▸ **Extract**
○ ○ ○ ○

Learners prepare a solution of known concentration by dissolving 2 g pure sodium hydroxide crystals, NaOH, in water in a 250 cm³ volumetric flask - NSC Physical Sciences - Question 7 - 2021 - Paper 2

To determine the concentration of the sodium hydroxide solution, we use the formula:

$c = \frac{n}{V}$

1. First, calculate the number of moles of NaOH:

   • Molar mass of NaOH = 23 (Na) + 16 (O) + 1 (H) = 40 g/mol.
   • Moles of NaOH = $n = \frac{m}{M} = \frac{2\, \text{g}}{40\, \text{g/mol}} = 0.05\, \text{mol}$

2. Convert the volume from cm³ to dm³:

   • Volume = 250 cm³ = 0.250 dm³.

○ ○ ○ ○

▸ **Your instructions**
Can you duplicate the part of the sodium hydroxide concentration text between "To determine the" and "cm³ = 0.250 dm³.", inclusive? The lines that come next have no connection to the text on sodium hydroxide concentration.

▸ **Rows**
○ ○ ○ ○

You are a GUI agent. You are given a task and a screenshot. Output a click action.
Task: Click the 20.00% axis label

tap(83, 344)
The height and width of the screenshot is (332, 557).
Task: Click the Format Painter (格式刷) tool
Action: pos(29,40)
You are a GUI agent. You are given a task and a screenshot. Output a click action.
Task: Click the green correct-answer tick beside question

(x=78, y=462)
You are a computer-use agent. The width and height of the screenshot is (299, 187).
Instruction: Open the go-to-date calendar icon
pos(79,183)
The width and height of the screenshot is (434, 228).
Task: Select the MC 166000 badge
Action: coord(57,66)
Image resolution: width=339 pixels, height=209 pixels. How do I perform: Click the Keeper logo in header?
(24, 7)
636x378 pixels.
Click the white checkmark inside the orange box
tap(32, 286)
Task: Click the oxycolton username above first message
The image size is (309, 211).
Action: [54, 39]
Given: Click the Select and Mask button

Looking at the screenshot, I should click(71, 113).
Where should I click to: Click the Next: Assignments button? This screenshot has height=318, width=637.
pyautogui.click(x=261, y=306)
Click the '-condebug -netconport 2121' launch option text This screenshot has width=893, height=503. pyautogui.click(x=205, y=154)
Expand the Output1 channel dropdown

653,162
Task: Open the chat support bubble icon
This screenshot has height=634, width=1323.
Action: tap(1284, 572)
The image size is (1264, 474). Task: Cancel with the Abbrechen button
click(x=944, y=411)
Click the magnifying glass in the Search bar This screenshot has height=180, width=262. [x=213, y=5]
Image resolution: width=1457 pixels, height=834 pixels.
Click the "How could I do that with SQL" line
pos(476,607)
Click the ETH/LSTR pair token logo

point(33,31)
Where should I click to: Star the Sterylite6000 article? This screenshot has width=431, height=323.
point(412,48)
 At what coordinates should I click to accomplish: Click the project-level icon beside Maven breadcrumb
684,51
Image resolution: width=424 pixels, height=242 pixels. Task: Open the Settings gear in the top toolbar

○ ○ ○ ○

▸ **The response**
To determine the concentration of the sodium hydroxide solution, we use the formula:

$c = \frac{n}{V}$

1. First, calculate the number of moles of NaOH:

   • Molar mass of NaOH = 23 (Na) + 16 (O) + 1 (H) = 40 g/mol.
   • Moles of NaOH = $n = \frac{m}{M} = \frac{2\, \text{g}}{40\, \text{g/mol}} = 0.05\, \text{mol}$

2. Convert the volume from cm³ to dm³:

   • Volume = 250 cm³ = 0.250 dm³.